Task goal
Stop after the line holding "Task: Open Google apps grid icon". Repeat exactly every line before it in the records below, that line too, and leave out the pictures.

Dataset excerpts
------------------------------------

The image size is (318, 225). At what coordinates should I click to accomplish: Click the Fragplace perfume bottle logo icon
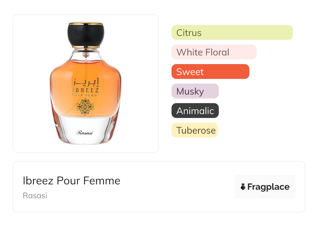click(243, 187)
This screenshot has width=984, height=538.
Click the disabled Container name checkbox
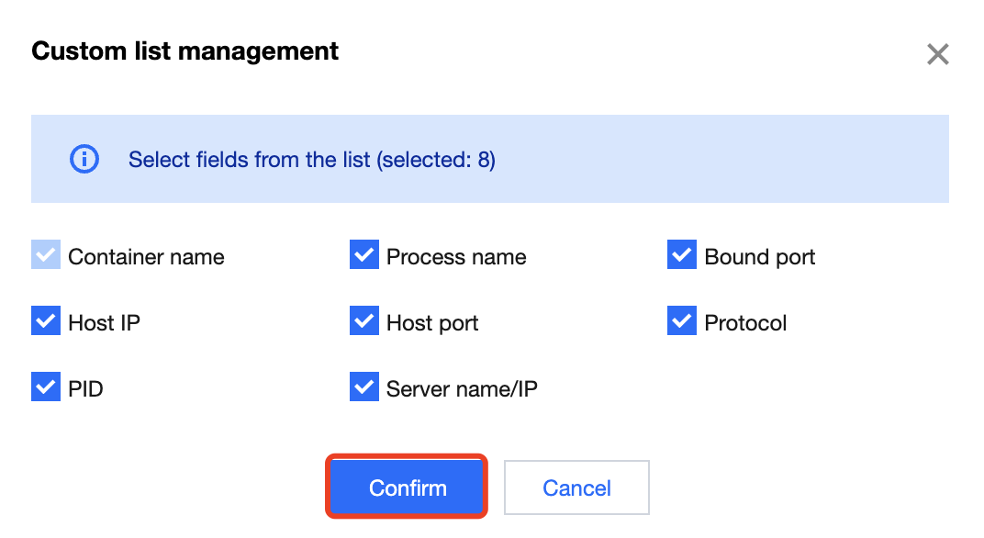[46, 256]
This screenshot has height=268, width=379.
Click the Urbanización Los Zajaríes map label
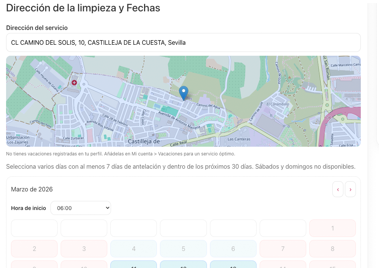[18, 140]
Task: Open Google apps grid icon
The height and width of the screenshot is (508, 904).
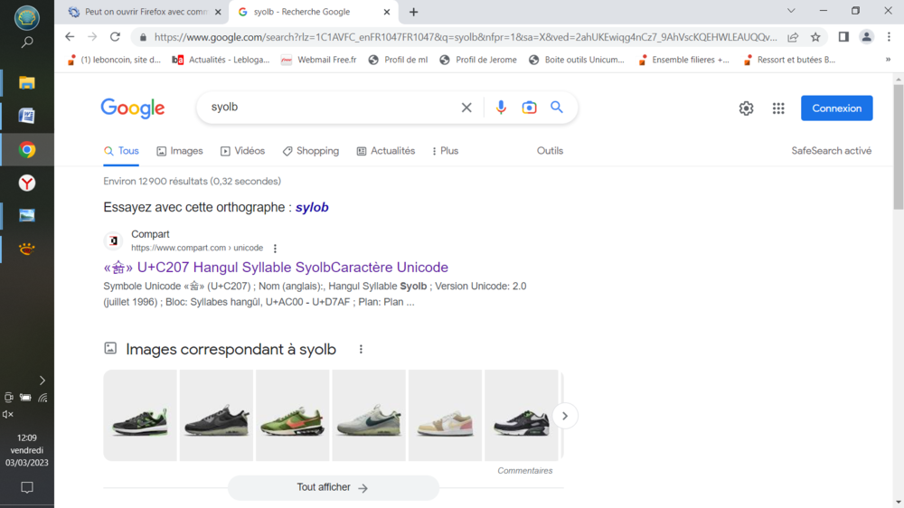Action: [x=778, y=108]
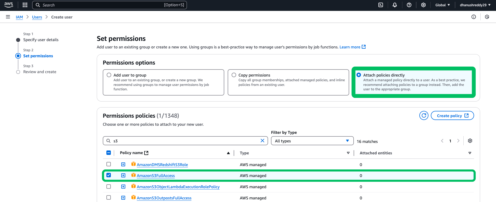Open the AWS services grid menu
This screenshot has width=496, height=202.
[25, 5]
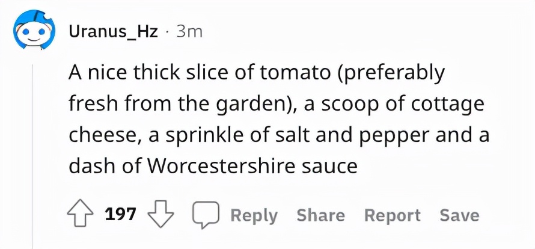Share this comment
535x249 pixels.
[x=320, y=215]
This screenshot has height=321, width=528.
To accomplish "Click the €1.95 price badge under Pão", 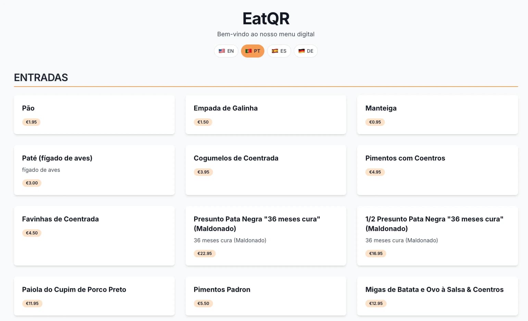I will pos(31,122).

------------------------------------

Answer to the exercise
The image size is (318, 225). At what coordinates should I click to accomplish: Click the Fragplace perfume bottle logo icon
click(243, 187)
This screenshot has width=984, height=538.
Click the disabled Container name checkbox
[46, 256]
This screenshot has height=268, width=379.
Click the Urbanización Los Zajaríes map label
[18, 140]
Task: Open Google apps grid icon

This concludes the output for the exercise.